Copy verbatim the data running from the line containing "Switch to TradingView chart mode" through the line containing "tap(102, 380)", with both of those lines included. Omit any pictures from your reply.

> _Material to process_:
○ ○ ○ ○
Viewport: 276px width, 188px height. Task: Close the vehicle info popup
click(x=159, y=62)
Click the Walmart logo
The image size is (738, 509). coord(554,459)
○ ○ ○ ○
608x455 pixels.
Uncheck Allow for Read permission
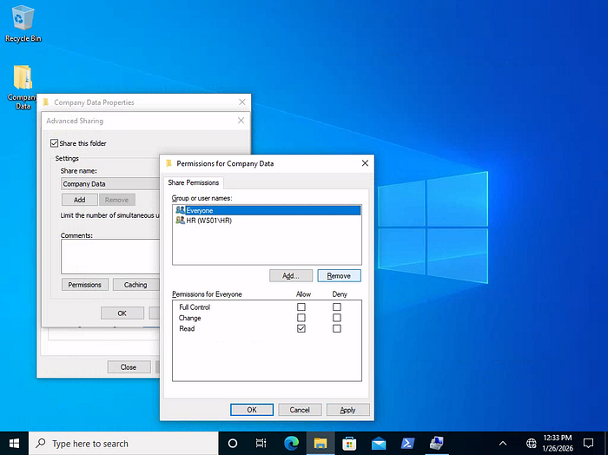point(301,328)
○ ○ ○ ○
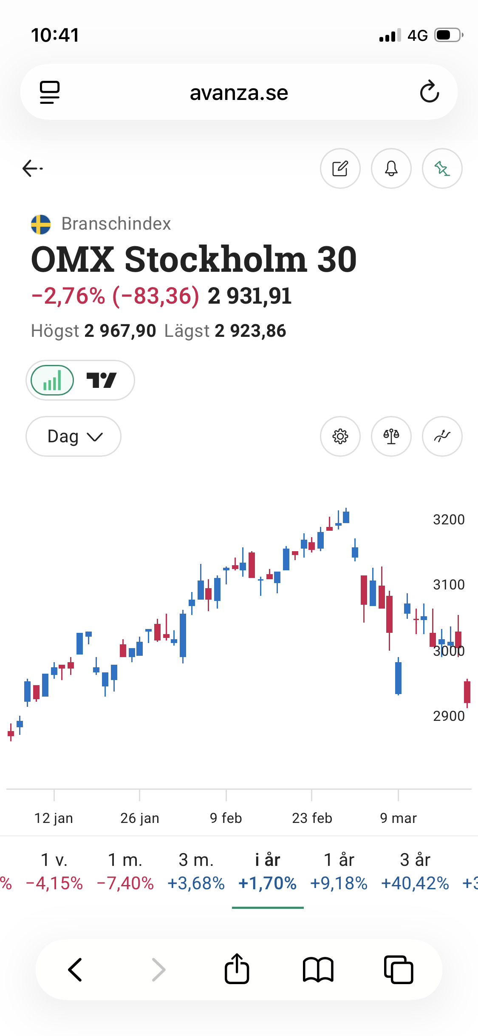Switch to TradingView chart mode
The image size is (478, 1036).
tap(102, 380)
○ ○ ○ ○
> _Completed task_:
Switch to TradingView chart mode
The image size is (478, 1036).
tap(102, 380)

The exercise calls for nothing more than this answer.